Problem to work on: Copy the rows below verbatim, from the line containing "The image size is (535, 443)." through the line containing "Action: click(x=1301, y=754)", including both of those lines.

Data:
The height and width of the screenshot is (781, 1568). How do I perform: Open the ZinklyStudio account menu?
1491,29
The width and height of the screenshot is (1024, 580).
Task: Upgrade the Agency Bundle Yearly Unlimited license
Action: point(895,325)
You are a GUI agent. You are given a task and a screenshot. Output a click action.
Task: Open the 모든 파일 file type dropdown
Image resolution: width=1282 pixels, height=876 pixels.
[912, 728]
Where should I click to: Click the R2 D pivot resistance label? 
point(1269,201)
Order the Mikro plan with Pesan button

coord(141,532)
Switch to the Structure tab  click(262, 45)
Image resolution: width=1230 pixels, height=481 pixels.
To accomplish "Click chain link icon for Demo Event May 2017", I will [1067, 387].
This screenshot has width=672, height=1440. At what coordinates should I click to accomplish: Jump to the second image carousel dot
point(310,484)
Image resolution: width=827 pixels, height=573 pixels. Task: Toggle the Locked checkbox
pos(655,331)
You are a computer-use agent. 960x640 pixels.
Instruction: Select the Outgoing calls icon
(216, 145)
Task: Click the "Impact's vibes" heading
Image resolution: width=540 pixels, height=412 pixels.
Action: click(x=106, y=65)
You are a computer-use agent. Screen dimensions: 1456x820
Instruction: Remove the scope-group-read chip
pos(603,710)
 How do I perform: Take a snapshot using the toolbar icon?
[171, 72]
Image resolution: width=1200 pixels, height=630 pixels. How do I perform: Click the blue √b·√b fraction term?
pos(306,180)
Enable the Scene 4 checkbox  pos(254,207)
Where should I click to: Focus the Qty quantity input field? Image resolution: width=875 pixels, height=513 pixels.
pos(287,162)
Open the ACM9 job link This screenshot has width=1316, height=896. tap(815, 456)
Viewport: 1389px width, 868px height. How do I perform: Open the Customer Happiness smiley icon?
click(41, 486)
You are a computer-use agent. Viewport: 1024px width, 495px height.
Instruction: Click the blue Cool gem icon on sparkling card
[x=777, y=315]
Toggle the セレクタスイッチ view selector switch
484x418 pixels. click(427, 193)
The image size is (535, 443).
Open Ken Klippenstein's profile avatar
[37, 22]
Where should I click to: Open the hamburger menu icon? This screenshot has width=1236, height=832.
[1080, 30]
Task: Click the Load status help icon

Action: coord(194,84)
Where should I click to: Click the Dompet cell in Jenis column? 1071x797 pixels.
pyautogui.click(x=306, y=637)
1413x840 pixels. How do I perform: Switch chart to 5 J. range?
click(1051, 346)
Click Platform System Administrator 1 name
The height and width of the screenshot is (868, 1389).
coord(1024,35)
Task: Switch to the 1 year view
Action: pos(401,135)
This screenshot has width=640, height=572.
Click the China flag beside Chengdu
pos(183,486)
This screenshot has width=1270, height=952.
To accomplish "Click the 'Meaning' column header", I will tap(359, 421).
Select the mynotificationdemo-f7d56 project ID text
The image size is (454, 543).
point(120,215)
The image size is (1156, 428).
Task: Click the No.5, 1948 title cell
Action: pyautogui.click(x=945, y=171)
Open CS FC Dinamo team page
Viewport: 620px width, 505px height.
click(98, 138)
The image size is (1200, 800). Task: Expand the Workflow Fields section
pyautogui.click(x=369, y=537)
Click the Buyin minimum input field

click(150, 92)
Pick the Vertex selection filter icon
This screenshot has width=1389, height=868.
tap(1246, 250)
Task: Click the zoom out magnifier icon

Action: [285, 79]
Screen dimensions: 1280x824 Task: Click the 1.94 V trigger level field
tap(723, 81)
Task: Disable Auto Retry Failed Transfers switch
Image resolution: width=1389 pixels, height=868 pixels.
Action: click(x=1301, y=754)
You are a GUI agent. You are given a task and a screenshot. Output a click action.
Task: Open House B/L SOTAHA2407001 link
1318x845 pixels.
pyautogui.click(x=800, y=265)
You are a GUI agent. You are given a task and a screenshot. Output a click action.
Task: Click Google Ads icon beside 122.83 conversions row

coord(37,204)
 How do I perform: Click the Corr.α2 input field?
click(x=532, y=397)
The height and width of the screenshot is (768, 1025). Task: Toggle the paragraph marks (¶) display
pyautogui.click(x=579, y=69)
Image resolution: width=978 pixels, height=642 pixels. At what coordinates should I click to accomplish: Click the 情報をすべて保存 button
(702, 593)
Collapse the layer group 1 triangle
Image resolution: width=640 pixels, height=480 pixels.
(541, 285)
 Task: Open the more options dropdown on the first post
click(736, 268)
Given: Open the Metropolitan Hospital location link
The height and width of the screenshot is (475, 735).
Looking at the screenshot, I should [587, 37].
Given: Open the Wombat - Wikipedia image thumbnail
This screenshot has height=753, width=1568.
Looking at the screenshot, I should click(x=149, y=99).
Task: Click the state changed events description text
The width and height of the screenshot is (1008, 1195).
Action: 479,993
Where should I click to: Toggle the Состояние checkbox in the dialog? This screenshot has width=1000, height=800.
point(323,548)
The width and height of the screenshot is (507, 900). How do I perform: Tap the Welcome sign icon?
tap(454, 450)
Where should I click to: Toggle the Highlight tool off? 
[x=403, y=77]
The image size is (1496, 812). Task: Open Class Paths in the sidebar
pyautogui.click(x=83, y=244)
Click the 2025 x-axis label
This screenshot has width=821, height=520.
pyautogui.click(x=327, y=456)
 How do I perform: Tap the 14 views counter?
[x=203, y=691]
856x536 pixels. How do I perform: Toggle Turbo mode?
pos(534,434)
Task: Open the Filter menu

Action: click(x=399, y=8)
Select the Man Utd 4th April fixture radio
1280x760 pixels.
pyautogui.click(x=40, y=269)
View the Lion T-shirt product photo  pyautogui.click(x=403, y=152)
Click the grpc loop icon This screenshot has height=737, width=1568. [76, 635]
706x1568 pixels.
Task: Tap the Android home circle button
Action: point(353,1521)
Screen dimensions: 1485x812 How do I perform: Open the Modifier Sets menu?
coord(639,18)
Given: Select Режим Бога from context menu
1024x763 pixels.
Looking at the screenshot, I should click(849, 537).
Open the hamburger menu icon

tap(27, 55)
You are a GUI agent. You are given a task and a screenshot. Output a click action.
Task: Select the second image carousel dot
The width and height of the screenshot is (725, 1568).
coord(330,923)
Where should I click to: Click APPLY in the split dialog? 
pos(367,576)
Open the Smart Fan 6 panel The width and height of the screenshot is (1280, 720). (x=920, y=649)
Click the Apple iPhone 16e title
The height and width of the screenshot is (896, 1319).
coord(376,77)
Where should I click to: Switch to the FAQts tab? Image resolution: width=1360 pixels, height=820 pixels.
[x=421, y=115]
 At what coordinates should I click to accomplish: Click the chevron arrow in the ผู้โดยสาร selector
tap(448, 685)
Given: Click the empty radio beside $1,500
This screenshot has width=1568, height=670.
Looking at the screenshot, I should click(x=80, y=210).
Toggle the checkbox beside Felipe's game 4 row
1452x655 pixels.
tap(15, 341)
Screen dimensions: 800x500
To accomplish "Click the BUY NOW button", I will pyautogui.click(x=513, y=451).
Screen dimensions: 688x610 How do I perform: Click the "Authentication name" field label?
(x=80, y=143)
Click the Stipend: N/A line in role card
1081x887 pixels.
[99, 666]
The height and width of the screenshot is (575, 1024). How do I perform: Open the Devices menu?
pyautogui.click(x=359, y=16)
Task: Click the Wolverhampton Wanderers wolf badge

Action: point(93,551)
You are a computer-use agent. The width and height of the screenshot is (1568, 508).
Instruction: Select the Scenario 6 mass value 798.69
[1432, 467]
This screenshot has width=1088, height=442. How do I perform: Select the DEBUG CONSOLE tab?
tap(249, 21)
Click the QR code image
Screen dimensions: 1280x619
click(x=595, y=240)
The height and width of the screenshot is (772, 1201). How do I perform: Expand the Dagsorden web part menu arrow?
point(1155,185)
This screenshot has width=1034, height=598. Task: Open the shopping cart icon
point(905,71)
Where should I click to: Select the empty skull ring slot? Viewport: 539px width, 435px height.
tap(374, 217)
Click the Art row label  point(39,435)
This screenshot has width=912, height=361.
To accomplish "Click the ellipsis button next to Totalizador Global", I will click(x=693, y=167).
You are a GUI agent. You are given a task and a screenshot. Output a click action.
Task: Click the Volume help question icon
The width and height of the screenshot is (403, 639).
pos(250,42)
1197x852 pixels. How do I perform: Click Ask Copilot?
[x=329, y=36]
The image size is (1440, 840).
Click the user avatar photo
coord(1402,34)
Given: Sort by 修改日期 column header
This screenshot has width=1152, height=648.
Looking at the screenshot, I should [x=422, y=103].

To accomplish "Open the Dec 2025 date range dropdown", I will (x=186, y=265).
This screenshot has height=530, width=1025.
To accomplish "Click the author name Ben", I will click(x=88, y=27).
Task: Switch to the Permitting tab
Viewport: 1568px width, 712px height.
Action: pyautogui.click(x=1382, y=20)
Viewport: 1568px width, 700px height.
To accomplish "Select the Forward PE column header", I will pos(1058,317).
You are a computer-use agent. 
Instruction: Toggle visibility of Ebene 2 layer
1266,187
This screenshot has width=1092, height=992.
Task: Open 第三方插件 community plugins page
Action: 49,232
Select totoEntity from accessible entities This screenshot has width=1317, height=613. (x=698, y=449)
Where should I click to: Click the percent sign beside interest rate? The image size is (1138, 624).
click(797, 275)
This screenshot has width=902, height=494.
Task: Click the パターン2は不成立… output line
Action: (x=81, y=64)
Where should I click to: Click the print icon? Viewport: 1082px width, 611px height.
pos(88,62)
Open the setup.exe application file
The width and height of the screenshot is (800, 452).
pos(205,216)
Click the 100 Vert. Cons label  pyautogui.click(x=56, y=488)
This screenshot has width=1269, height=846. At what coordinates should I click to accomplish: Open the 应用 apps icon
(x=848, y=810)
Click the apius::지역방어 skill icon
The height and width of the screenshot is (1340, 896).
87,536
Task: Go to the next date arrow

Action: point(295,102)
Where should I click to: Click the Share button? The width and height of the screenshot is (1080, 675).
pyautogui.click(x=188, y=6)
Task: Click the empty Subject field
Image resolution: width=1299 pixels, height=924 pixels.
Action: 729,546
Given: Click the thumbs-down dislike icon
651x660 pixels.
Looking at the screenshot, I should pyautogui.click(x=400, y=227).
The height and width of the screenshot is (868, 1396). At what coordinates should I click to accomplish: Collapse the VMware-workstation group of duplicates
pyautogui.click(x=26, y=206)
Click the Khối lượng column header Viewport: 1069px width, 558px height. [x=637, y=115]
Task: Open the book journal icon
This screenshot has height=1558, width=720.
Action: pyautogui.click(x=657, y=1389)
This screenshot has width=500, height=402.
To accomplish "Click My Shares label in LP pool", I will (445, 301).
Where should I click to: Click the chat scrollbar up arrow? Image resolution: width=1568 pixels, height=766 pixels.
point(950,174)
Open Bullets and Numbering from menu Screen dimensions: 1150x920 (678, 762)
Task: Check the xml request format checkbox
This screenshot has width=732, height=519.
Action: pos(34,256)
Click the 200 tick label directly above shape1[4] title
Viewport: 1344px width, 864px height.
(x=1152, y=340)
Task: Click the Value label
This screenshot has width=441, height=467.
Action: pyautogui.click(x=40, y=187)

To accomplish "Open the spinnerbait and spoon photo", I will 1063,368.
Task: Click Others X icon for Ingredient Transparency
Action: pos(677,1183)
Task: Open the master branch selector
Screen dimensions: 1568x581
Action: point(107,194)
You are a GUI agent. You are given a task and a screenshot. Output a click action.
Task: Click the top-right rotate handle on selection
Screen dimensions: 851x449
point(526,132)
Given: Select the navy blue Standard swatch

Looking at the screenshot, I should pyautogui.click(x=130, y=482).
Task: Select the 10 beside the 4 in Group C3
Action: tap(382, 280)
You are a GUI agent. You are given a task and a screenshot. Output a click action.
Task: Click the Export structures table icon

Solution for this task:
The image size is (535, 443).
Open Ken Klippenstein's profile avatar
[37, 22]
Where should I click to: Open the hamburger menu icon? This screenshot has width=1236, height=832.
[1080, 30]
Task: Click the Load status help icon

Action: coord(194,84)
Where should I click to: Click the Dompet cell in Jenis column? 1071x797 pixels.
pyautogui.click(x=306, y=637)
1413x840 pixels. How do I perform: Switch chart to 5 J. range?
click(1051, 346)
Click Platform System Administrator 1 name
The height and width of the screenshot is (868, 1389).
coord(1024,35)
Task: Switch to the 1 year view
Action: pos(401,135)
This screenshot has width=640, height=572.
Click the China flag beside Chengdu
pos(183,486)
This screenshot has width=1270, height=952.
To accomplish "Click the 'Meaning' column header", I will tap(359, 421).
Select the mynotificationdemo-f7d56 project ID text
The image size is (454, 543).
point(120,215)
The image size is (1156, 428).
Task: Click the No.5, 1948 title cell
Action: pyautogui.click(x=945, y=171)
Open CS FC Dinamo team page
Viewport: 620px width, 505px height.
click(98, 138)
The image size is (1200, 800). Task: Expand the Workflow Fields section
pyautogui.click(x=369, y=537)
Click the Buyin minimum input field

click(150, 92)
Pick the Vertex selection filter icon
This screenshot has width=1389, height=868.
tap(1246, 250)
Task: Click the zoom out magnifier icon

Action: [285, 79]
Screen dimensions: 1280x824 Task: Click the 1.94 V trigger level field
tap(723, 81)
Task: Disable Auto Retry Failed Transfers switch
Image resolution: width=1389 pixels, height=868 pixels.
Action: click(x=1301, y=754)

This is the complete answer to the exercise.